__WHAT TO WORK ON__. Report the lines of the data below that contain the string "text".

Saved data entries
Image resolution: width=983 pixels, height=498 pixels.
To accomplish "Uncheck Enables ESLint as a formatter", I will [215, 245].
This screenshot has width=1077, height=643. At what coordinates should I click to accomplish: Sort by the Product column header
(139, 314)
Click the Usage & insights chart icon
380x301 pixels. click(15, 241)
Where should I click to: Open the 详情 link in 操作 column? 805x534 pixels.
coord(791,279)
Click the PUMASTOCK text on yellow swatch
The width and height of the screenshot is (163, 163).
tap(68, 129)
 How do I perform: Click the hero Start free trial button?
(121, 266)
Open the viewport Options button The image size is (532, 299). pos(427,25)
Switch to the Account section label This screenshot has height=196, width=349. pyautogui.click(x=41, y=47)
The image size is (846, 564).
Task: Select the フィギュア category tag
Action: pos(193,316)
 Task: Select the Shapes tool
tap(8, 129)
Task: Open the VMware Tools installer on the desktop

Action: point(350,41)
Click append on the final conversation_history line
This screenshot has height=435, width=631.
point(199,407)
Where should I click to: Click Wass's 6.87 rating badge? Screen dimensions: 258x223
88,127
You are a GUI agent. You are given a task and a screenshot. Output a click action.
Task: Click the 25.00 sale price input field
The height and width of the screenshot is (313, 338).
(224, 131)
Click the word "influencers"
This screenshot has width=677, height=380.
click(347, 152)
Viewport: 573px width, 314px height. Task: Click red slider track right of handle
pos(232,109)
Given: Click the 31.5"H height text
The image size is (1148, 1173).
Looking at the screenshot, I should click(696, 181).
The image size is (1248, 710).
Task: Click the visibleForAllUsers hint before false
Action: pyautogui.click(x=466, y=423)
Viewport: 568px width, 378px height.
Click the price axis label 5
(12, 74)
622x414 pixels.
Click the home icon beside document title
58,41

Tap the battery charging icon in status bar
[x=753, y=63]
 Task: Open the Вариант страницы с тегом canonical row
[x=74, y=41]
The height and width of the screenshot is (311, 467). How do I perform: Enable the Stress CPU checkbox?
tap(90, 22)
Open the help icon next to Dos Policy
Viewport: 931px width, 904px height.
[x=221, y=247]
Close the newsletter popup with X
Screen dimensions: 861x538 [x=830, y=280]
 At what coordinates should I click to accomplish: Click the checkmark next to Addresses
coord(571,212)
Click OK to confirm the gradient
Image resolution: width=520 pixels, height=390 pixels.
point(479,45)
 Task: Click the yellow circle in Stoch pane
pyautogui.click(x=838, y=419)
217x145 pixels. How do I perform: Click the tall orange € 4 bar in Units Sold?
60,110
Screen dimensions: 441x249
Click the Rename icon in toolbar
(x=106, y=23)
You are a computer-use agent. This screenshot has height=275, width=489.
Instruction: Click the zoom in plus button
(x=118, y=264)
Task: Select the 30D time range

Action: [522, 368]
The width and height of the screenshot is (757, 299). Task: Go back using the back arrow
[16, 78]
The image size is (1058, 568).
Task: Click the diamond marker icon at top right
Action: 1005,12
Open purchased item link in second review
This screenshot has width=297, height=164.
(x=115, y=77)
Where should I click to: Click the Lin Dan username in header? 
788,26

__YOUR SOLUTION__.
Click the PUMASTOCK text on yellow swatch
Given: Click the 31.5"H height text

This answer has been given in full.